* [Exercise requirements] Output these rows exactly as they appear, leaving out the pictures. Can you do that?

* [Rows of pointing data]
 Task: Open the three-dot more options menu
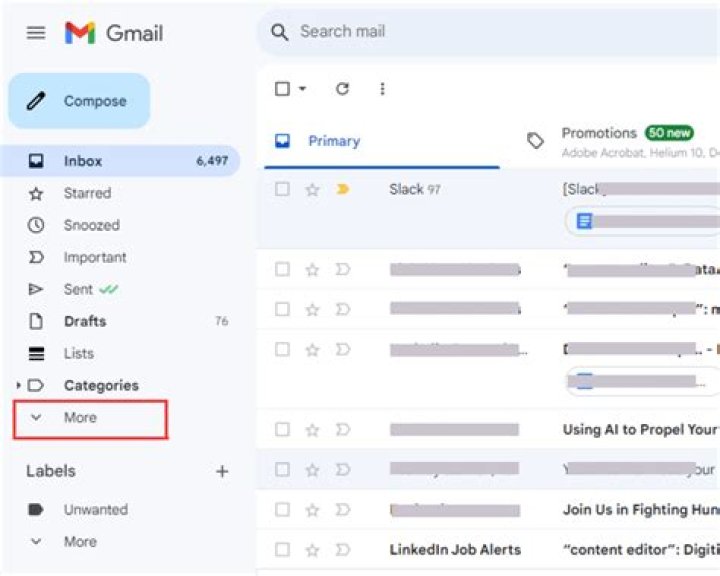pos(382,89)
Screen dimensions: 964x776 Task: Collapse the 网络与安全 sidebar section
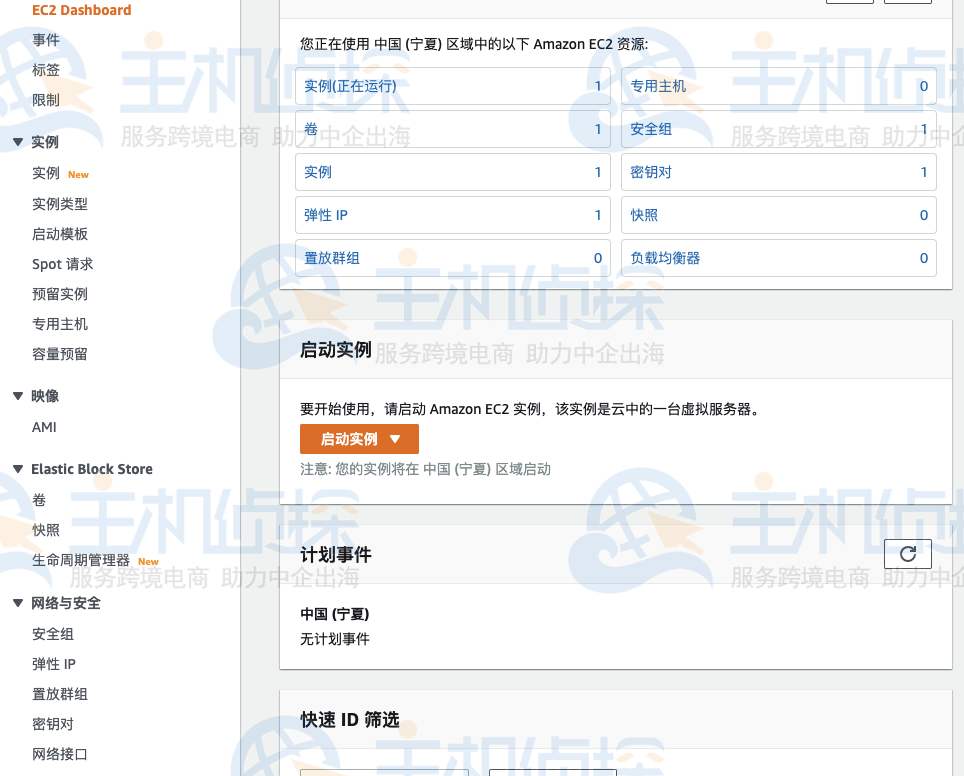(16, 603)
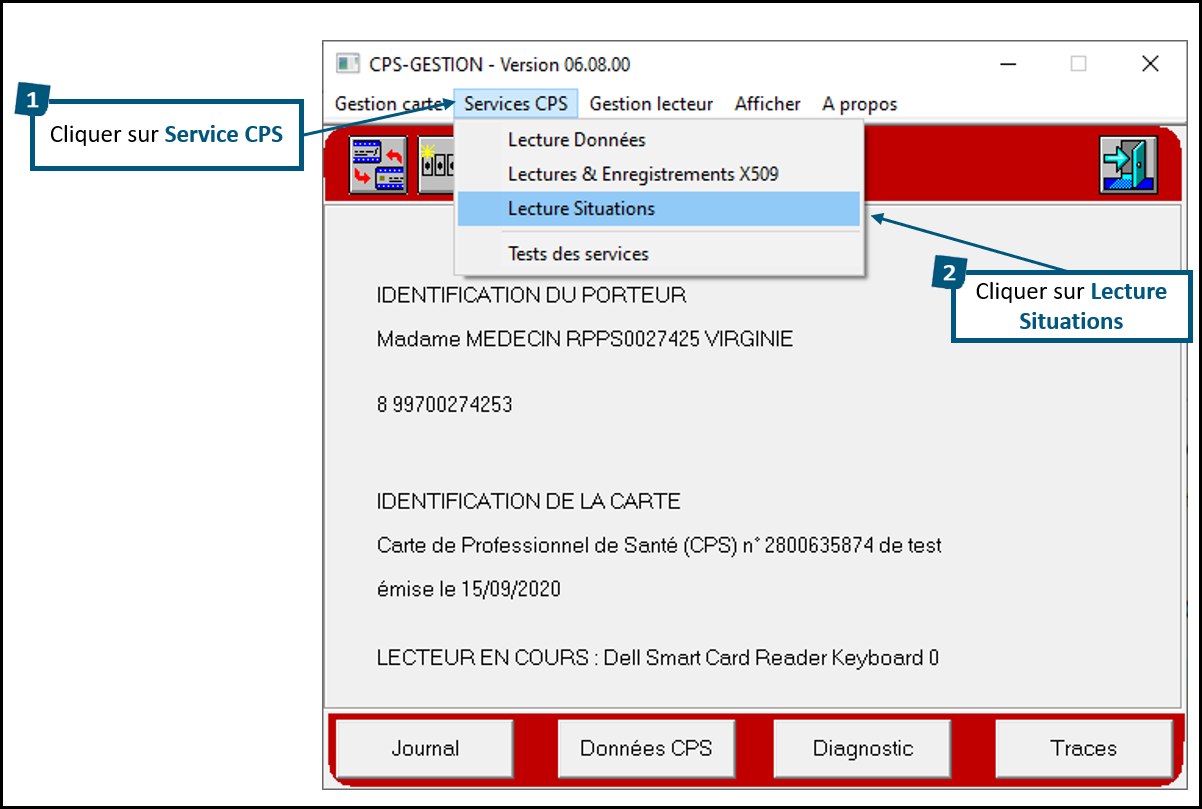The width and height of the screenshot is (1202, 809).
Task: Open Traces via its button
Action: (1084, 748)
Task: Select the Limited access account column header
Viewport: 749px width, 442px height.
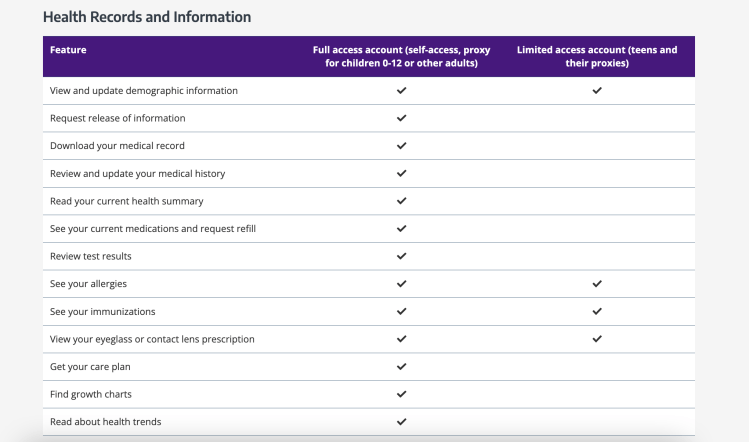Action: point(597,56)
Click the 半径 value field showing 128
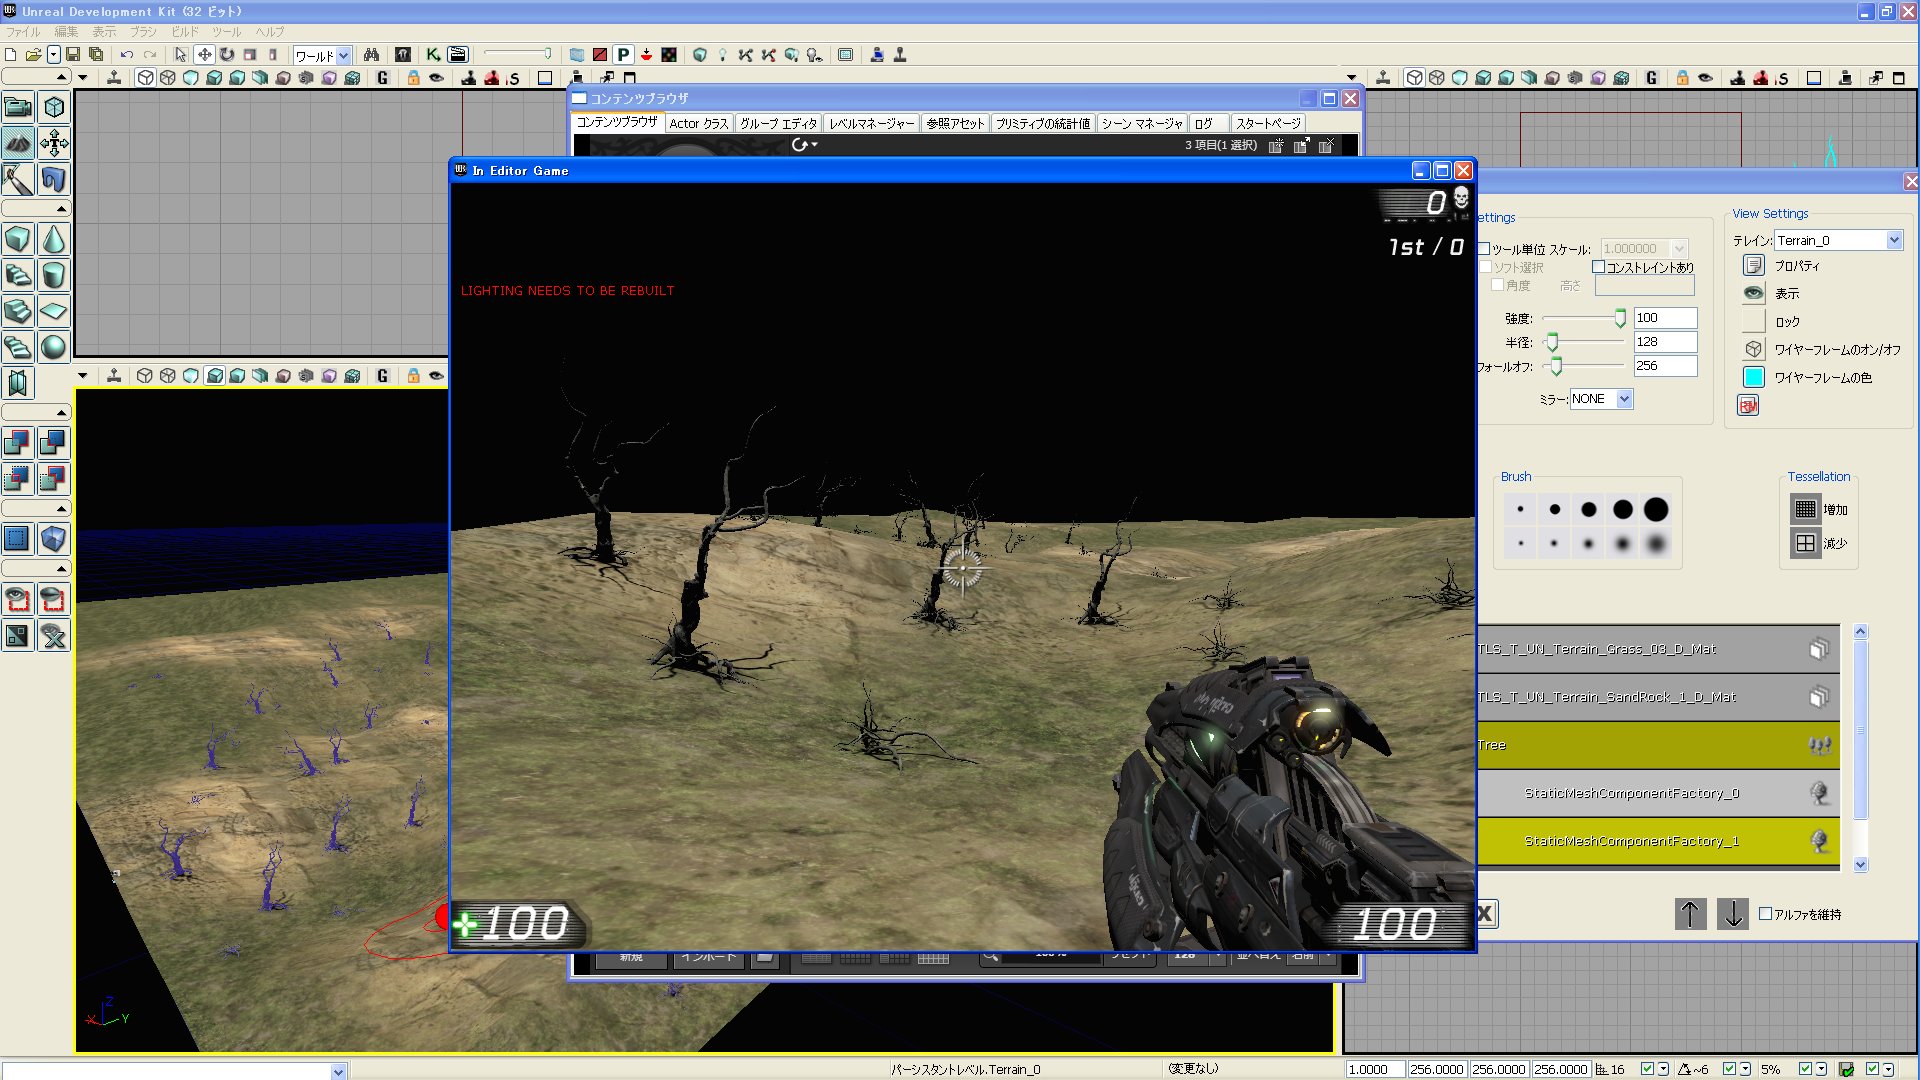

* [Correct result]
 Task: Open the three-dot more options menu
pos(382,89)
Screen dimensions: 964x776 Task: Collapse the 网络与安全 sidebar section
(16, 603)
The width and height of the screenshot is (1202, 809).
Task: Open Traces via its button
Action: (1084, 748)
Task: Select the Limited access account column header
Viewport: 749px width, 442px height.
Action: point(597,56)
Click the 半径 value field showing 128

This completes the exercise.